A verbatim transcription of every record below is required.

### Stored data

◆ ◆ ◆ ◆ ◆

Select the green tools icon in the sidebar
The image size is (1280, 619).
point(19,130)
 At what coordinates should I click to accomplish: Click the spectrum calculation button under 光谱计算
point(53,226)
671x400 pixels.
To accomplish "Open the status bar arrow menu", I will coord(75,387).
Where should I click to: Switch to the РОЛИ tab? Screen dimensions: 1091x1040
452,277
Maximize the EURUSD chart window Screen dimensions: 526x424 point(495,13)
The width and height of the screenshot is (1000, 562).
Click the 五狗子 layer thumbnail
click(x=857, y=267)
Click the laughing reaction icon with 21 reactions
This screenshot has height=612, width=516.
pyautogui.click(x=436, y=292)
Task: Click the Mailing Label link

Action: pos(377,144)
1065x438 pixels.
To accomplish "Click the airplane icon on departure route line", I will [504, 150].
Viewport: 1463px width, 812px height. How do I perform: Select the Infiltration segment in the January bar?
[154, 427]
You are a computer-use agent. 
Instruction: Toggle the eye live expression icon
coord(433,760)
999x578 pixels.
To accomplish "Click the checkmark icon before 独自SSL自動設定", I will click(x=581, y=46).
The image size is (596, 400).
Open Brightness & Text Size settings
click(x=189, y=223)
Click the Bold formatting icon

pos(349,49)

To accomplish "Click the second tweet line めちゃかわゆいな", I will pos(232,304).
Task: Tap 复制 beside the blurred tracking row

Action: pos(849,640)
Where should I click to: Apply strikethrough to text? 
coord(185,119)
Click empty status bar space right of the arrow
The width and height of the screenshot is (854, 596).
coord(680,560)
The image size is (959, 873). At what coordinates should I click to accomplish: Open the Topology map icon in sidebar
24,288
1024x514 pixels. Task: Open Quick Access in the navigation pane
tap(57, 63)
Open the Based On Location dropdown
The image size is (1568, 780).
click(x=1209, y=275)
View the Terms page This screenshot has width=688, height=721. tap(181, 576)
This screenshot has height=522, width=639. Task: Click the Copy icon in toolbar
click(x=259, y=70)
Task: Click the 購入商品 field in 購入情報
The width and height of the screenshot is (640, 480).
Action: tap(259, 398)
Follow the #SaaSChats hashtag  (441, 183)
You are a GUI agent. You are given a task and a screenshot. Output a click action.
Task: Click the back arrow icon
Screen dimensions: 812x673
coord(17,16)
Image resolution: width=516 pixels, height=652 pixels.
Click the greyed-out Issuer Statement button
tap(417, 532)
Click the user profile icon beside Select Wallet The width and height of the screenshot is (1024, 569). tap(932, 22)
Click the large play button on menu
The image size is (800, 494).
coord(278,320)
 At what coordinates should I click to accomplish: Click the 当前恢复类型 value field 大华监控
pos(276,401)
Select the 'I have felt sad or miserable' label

◆ ◆ ◆ ◆ ◆

### Task answer
Select the green tools icon in the sidebar
The image size is (1280, 619).
point(19,130)
 At what coordinates should I click to accomplish: Click the spectrum calculation button under 光谱计算
point(53,226)
671x400 pixels.
To accomplish "Open the status bar arrow menu", I will coord(75,387).
Where should I click to: Switch to the РОЛИ tab? Screen dimensions: 1091x1040
452,277
Maximize the EURUSD chart window Screen dimensions: 526x424 point(495,13)
The width and height of the screenshot is (1000, 562).
Click the 五狗子 layer thumbnail
click(x=857, y=267)
Click the laughing reaction icon with 21 reactions
This screenshot has height=612, width=516.
pyautogui.click(x=436, y=292)
Task: Click the Mailing Label link

Action: pos(377,144)
1065x438 pixels.
To accomplish "Click the airplane icon on departure route line", I will [504, 150].
Viewport: 1463px width, 812px height. How do I perform: Select the Infiltration segment in the January bar?
[154, 427]
You are a computer-use agent. 
Instruction: Toggle the eye live expression icon
coord(433,760)
999x578 pixels.
To accomplish "Click the checkmark icon before 独自SSL自動設定", I will click(x=581, y=46).
The image size is (596, 400).
Open Brightness & Text Size settings
click(x=189, y=223)
Click the Bold formatting icon

pos(349,49)

To accomplish "Click the second tweet line めちゃかわゆいな", I will pos(232,304).
Task: Tap 复制 beside the blurred tracking row

Action: pos(849,640)
Where should I click to: Apply strikethrough to text? 
coord(185,119)
Click empty status bar space right of the arrow
The width and height of the screenshot is (854, 596).
coord(680,560)
The image size is (959, 873). At what coordinates should I click to accomplish: Open the Topology map icon in sidebar
24,288
1024x514 pixels. Task: Open Quick Access in the navigation pane
tap(57, 63)
Open the Based On Location dropdown
The image size is (1568, 780).
click(x=1209, y=275)
View the Terms page This screenshot has width=688, height=721. tap(181, 576)
This screenshot has height=522, width=639. Task: Click the Copy icon in toolbar
click(x=259, y=70)
Task: Click the 購入商品 field in 購入情報
The width and height of the screenshot is (640, 480).
Action: tap(259, 398)
Follow the #SaaSChats hashtag  (441, 183)
You are a GUI agent. You are given a task and a screenshot. Output a click action.
Task: Click the back arrow icon
Screen dimensions: 812x673
coord(17,16)
Image resolution: width=516 pixels, height=652 pixels.
Click the greyed-out Issuer Statement button
tap(417, 532)
Click the user profile icon beside Select Wallet The width and height of the screenshot is (1024, 569). tap(932, 22)
Click the large play button on menu
The image size is (800, 494).
coord(278,320)
 At what coordinates should I click to accomplish: Click the 当前恢复类型 value field 大华监控
pos(276,401)
Select the 'I have felt sad or miserable' label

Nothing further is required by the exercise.